I think team effort has done more to build our group than anything else-- support, support, support. I don't feel that people have had the support they're looking for in Network Marketing, and we are trying to fill that gap. We begin by helping new distributors make a list and working through the list by doing three-ways. I'll often call people for them who they've spoken to already-- particularly someone really interested in the business. When I look at my downline report and I see people listed who I haven't talked to yet, I pick out some key ones and give them a call to welcome them and offer my support.
I see this as absolutely a team effort, it's not about upline and downline. We're all building the business together-- we even have lists of crossline people who are willing to do three-ways with each other if their particular story will help. The more you help and teach people, the better off they are and the better off you are.
I know who's building under me because my phone's ringing. My advice is find a few good leaders, find out their goals and stick with them until they reach those goals. Teach them how to do three-ways with their people and be an accessible leader to them-- what is that? Duplication, duplication, duplication.
Remember that you don't need to sponsor very many people to be successful. I found that I'm more effective working with three to five than a team of 20. It's hard to do a really good job of teaching and supporting that large of a group. You can sign up a bunch of people, but unless they are trained and taught how to be leaders, they're just a name-- they'll die on the vine. Teaching three to five, who teach their three to five is something anyone can duplicate. My group of 7,000 is under three frontline leaders.
I'm always actively prospecting; I'll never quit. You never run out of people-- I'm still working through my own list! There is maintenance now, too, but I love prospecting-- I love sharing with people and getting them started. It's a delight of my heart to do that, it's what keeps me "keeping on." Then they call me later, and say "Oh, Emma, I made $500," or "I made $2,000." They're thrilled! For me, that's what it's all about-- helping people achieve what in many cases they never have before.
My success philosophy for this business is simple: don't stop, never quit, keep on keeping on, persist. Another way I like to put it for fun is "Late to bed, early to rise, work like crazy and advertise." Always be ready to share. Whether it's somebody who just wants product, or someone who's really out there looking for a business, always be willing and ready to share. You just never know who that next person will be. To me, that's exciting.
Ask yourself, what are you willing to give to get? And are you willing to stick with it? Commitment is the line that distinguishes wishing from doing. Which side are you on? Be the person who moves beyond wishing, makes a commitment and takes action.

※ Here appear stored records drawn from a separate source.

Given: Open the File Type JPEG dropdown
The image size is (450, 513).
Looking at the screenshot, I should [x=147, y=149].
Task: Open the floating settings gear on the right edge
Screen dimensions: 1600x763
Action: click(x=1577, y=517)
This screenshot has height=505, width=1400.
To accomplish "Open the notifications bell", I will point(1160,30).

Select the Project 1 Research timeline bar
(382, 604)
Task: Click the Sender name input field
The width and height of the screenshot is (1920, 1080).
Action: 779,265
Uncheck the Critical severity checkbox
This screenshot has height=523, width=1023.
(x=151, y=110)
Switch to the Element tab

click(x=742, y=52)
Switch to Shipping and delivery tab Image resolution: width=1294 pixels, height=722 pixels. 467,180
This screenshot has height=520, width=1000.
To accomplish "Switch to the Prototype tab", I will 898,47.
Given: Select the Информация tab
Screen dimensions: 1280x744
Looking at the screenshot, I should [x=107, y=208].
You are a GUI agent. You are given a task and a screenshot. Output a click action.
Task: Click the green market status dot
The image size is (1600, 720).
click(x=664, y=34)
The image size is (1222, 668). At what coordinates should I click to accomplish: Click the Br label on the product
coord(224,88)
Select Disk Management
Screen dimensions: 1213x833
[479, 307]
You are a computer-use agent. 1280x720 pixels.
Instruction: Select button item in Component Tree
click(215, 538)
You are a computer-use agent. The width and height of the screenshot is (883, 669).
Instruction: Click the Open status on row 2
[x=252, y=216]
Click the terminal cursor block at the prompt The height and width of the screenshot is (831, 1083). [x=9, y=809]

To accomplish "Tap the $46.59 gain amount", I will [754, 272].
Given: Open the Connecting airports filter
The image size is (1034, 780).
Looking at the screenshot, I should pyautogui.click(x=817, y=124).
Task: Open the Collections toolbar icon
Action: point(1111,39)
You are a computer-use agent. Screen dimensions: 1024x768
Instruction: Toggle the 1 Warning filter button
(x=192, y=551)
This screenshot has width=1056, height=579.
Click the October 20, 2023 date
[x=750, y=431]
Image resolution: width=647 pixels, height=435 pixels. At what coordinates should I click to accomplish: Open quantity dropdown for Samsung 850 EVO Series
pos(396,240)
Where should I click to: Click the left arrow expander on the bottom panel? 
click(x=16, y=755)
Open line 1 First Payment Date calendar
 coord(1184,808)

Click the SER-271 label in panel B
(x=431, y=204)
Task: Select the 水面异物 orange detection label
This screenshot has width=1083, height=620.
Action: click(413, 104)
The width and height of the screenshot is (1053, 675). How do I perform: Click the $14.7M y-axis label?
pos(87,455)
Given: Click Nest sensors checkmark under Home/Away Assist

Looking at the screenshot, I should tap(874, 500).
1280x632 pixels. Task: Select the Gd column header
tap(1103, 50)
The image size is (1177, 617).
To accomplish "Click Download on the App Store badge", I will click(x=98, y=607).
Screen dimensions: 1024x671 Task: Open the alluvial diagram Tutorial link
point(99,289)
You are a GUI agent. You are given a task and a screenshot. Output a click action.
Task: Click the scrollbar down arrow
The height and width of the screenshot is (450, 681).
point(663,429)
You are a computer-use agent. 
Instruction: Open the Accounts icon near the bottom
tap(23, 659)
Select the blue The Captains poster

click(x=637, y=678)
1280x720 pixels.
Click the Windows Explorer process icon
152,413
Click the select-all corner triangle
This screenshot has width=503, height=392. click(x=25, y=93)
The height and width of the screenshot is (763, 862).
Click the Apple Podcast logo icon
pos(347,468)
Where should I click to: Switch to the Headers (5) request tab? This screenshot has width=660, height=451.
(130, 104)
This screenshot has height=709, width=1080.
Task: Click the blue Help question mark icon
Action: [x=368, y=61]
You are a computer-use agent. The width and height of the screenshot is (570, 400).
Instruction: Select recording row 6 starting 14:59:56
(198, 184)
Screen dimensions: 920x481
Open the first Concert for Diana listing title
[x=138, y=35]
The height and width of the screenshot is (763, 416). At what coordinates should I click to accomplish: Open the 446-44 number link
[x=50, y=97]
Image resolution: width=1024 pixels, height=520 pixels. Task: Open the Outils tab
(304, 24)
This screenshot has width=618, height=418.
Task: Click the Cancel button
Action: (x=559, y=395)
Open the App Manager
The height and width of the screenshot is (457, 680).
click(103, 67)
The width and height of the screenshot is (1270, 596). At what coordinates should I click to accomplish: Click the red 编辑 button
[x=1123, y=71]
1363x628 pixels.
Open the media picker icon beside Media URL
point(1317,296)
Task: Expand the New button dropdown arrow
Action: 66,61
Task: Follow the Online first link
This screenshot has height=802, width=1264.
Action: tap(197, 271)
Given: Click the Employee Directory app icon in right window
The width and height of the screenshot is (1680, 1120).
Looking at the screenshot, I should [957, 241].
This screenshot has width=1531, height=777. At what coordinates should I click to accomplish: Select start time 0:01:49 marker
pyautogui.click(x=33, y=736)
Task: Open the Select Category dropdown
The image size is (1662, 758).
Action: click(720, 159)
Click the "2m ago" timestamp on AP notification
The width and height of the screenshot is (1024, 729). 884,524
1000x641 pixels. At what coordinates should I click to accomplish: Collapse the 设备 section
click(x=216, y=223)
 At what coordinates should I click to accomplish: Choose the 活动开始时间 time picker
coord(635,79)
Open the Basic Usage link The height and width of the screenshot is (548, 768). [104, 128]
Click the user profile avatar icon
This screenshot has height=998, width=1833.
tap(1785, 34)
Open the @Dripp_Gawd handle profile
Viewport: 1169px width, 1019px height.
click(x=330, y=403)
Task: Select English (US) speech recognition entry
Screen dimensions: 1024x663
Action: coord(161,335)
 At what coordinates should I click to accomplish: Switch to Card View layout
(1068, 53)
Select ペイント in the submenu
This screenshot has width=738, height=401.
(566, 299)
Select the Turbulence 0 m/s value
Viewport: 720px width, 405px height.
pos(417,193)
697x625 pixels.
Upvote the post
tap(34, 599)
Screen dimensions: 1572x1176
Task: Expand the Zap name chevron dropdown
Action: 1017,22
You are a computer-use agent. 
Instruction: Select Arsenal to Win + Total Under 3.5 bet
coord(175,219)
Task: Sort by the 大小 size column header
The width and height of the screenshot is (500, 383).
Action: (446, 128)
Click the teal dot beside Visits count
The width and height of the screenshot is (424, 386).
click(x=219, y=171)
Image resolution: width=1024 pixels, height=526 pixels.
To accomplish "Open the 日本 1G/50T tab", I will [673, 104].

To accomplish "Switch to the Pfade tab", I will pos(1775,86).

I love Network Marketing-- I love the financial freedom, working from my home, not having to answer to anyone but myself-- it's a dream come true. Traveling has always been a dream of mine, but before Network Marketing, I never went anywhere. Now I've been to 14
countries overseas, I take cruises-- I leave when I want to and my checks are bigger when I get back. I never knew I'd accomplish that. I
challenge anybody-- whether you're young, middle-aged or older, age doesn't matter-- you can if you want to.
EMMA LYMAN is an Independent Marketing Executive and Corporate Director with FreeLife, Network Marketers of health products. She's been with the company for three years and has served two terms on the Executive Leadership Council. Emma has six children, 14 grandchildren and nine great-grandchildren. She lives with her husband Carl in Kansas City, MO.